## ASSIGNMENT
From the first line to the last, write out the records exactly.

+-------+

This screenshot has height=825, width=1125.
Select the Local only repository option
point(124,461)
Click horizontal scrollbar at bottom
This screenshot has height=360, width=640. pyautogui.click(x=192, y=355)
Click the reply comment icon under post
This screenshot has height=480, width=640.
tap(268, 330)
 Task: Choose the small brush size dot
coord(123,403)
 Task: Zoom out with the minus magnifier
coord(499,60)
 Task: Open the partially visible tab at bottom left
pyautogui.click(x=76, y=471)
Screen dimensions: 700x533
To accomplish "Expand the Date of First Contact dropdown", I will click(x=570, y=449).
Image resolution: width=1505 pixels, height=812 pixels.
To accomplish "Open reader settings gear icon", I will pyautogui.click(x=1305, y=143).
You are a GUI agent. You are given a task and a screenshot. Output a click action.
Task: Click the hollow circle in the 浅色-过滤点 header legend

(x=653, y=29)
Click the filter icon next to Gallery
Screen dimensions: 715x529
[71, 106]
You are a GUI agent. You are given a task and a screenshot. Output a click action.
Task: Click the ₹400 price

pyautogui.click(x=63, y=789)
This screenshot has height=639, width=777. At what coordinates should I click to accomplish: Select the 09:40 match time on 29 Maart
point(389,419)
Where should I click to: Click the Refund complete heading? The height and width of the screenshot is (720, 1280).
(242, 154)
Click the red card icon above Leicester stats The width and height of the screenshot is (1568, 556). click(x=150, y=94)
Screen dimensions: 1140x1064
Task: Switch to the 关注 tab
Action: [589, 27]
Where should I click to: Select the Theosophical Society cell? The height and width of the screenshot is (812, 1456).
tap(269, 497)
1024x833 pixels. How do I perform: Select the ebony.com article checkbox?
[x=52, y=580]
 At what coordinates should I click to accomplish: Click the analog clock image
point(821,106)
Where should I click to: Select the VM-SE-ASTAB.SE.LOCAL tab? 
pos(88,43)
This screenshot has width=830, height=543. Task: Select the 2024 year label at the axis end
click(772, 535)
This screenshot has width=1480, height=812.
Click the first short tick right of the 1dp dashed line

+-------+

## RESULT OF THE EXERCISE
This screenshot has height=825, width=1125.
Select the Local only repository option
point(124,461)
Click horizontal scrollbar at bottom
This screenshot has height=360, width=640. pyautogui.click(x=192, y=355)
Click the reply comment icon under post
This screenshot has height=480, width=640.
tap(268, 330)
 Task: Choose the small brush size dot
coord(123,403)
 Task: Zoom out with the minus magnifier
coord(499,60)
 Task: Open the partially visible tab at bottom left
pyautogui.click(x=76, y=471)
Screen dimensions: 700x533
To accomplish "Expand the Date of First Contact dropdown", I will click(x=570, y=449).
Image resolution: width=1505 pixels, height=812 pixels.
To accomplish "Open reader settings gear icon", I will pyautogui.click(x=1305, y=143).
You are a GUI agent. You are given a task and a screenshot. Output a click action.
Task: Click the hollow circle in the 浅色-过滤点 header legend

(x=653, y=29)
Click the filter icon next to Gallery
Screen dimensions: 715x529
[71, 106]
You are a GUI agent. You are given a task and a screenshot. Output a click action.
Task: Click the ₹400 price

pyautogui.click(x=63, y=789)
This screenshot has height=639, width=777. At what coordinates should I click to accomplish: Select the 09:40 match time on 29 Maart
point(389,419)
Where should I click to: Click the Refund complete heading? The height and width of the screenshot is (720, 1280).
(242, 154)
Click the red card icon above Leicester stats The width and height of the screenshot is (1568, 556). click(x=150, y=94)
Screen dimensions: 1140x1064
Task: Switch to the 关注 tab
Action: [589, 27]
Where should I click to: Select the Theosophical Society cell? The height and width of the screenshot is (812, 1456).
tap(269, 497)
1024x833 pixels. How do I perform: Select the ebony.com article checkbox?
[x=52, y=580]
 At what coordinates should I click to accomplish: Click the analog clock image
point(821,106)
Where should I click to: Select the VM-SE-ASTAB.SE.LOCAL tab? 
pos(88,43)
This screenshot has width=830, height=543. Task: Select the 2024 year label at the axis end
click(772, 535)
This screenshot has width=1480, height=812.
Click the first short tick right of the 1dp dashed line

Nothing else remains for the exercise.